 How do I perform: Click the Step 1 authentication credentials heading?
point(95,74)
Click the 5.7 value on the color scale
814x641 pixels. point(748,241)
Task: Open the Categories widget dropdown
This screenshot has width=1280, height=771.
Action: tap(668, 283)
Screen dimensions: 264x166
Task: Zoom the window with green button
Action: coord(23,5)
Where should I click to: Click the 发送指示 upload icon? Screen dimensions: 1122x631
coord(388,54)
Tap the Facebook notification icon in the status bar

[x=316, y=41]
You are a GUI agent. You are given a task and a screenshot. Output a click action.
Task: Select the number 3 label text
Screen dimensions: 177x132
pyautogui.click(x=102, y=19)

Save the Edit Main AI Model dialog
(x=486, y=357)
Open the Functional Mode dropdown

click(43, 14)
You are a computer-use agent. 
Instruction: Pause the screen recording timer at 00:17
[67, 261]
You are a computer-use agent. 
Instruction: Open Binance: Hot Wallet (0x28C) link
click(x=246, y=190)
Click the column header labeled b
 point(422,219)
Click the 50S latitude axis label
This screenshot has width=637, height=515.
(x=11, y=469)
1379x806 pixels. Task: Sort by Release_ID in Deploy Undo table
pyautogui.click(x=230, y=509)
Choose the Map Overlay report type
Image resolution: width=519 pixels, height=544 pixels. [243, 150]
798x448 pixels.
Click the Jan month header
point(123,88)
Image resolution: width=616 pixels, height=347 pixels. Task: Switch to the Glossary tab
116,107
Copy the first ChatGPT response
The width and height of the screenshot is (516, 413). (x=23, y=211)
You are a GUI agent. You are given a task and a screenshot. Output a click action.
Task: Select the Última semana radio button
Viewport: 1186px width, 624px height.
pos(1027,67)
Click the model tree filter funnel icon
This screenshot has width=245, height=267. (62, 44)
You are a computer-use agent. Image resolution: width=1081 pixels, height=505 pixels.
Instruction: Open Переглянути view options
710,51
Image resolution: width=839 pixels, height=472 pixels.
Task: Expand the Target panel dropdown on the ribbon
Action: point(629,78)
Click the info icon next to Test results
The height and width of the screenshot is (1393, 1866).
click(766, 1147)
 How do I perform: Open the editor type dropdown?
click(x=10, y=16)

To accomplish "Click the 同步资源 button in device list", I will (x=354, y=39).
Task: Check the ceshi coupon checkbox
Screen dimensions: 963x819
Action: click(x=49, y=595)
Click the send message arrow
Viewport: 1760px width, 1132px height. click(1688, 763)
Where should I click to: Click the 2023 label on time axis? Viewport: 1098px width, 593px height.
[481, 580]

# PROBLEM TO WORK ON:
Copy out the material above, swapping "Instruction" for "Command" wherever it occurs and leaving everything else unchanged.

# FINISHED ANSWER:
 How do I perform: Click the Step 1 authentication credentials heading?
point(95,74)
Click the 5.7 value on the color scale
814x641 pixels. point(748,241)
Task: Open the Categories widget dropdown
This screenshot has width=1280, height=771.
Action: tap(668, 283)
Screen dimensions: 264x166
Task: Zoom the window with green button
Action: coord(23,5)
Where should I click to: Click the 发送指示 upload icon? Screen dimensions: 1122x631
coord(388,54)
Tap the Facebook notification icon in the status bar

[x=316, y=41]
You are a GUI agent. You are given a task and a screenshot. Output a click action.
Task: Select the number 3 label text
Screen dimensions: 177x132
pyautogui.click(x=102, y=19)

Save the Edit Main AI Model dialog
(x=486, y=357)
Open the Functional Mode dropdown

click(43, 14)
You are a computer-use agent. 
Command: Pause the screen recording timer at 00:17
[67, 261]
You are a computer-use agent. 
Command: Open Binance: Hot Wallet (0x28C) link
click(x=246, y=190)
Click the column header labeled b
 point(422,219)
Click the 50S latitude axis label
This screenshot has width=637, height=515.
(x=11, y=469)
1379x806 pixels. Task: Sort by Release_ID in Deploy Undo table
pyautogui.click(x=230, y=509)
Choose the Map Overlay report type
Image resolution: width=519 pixels, height=544 pixels. [243, 150]
798x448 pixels.
Click the Jan month header
point(123,88)
Image resolution: width=616 pixels, height=347 pixels. Task: Switch to the Glossary tab
116,107
Copy the first ChatGPT response
The width and height of the screenshot is (516, 413). (x=23, y=211)
You are a GUI agent. You are given a task and a screenshot. Output a click action.
Task: Select the Última semana radio button
Viewport: 1186px width, 624px height.
pos(1027,67)
Click the model tree filter funnel icon
This screenshot has width=245, height=267. (62, 44)
You are a computer-use agent. Image resolution: width=1081 pixels, height=505 pixels.
Command: Open Переглянути view options
710,51
Image resolution: width=839 pixels, height=472 pixels.
Task: Expand the Target panel dropdown on the ribbon
Action: point(629,78)
Click the info icon next to Test results
The height and width of the screenshot is (1393, 1866).
click(766, 1147)
 How do I perform: Open the editor type dropdown?
click(x=10, y=16)

To accomplish "Click the 同步资源 button in device list", I will (x=354, y=39).
Task: Check the ceshi coupon checkbox
Screen dimensions: 963x819
Action: click(x=49, y=595)
Click the send message arrow
Viewport: 1760px width, 1132px height. click(1688, 763)
Where should I click to: Click the 2023 label on time axis? Viewport: 1098px width, 593px height.
[481, 580]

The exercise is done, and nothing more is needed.